(Assignment) Omitting all images, output the entries that follow exactly as written.

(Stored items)
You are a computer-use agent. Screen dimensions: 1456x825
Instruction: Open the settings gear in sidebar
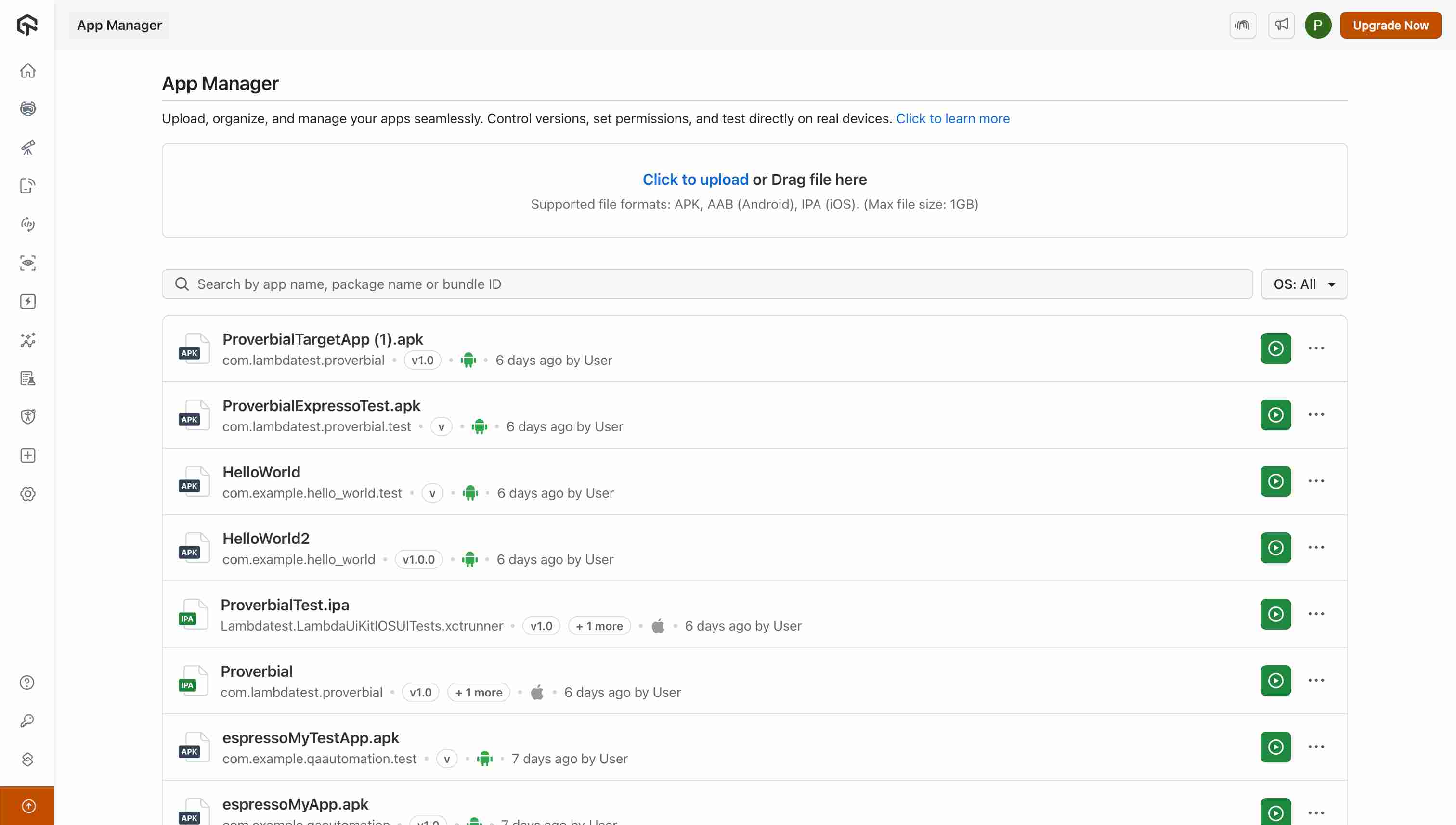tap(27, 494)
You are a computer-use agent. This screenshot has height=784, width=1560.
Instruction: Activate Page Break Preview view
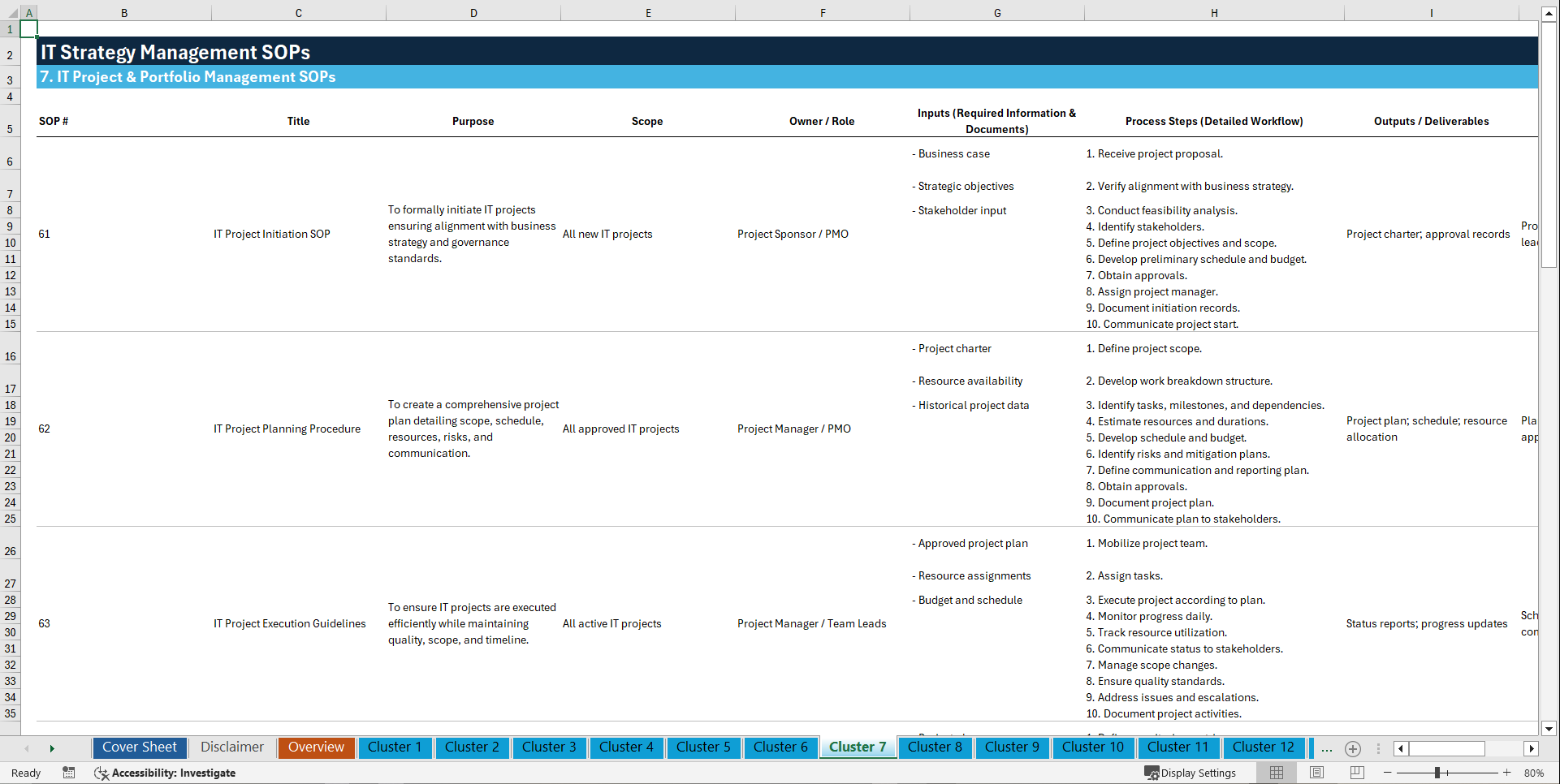(x=1354, y=773)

(Task output)
You are a computer-use agent. Screen dimensions: 1456x825
Instruction: Open the settings gear in sidebar
tap(27, 494)
You are a computer-use agent. This screenshot has height=784, width=1560.
Instruction: Activate Page Break Preview view
(x=1354, y=773)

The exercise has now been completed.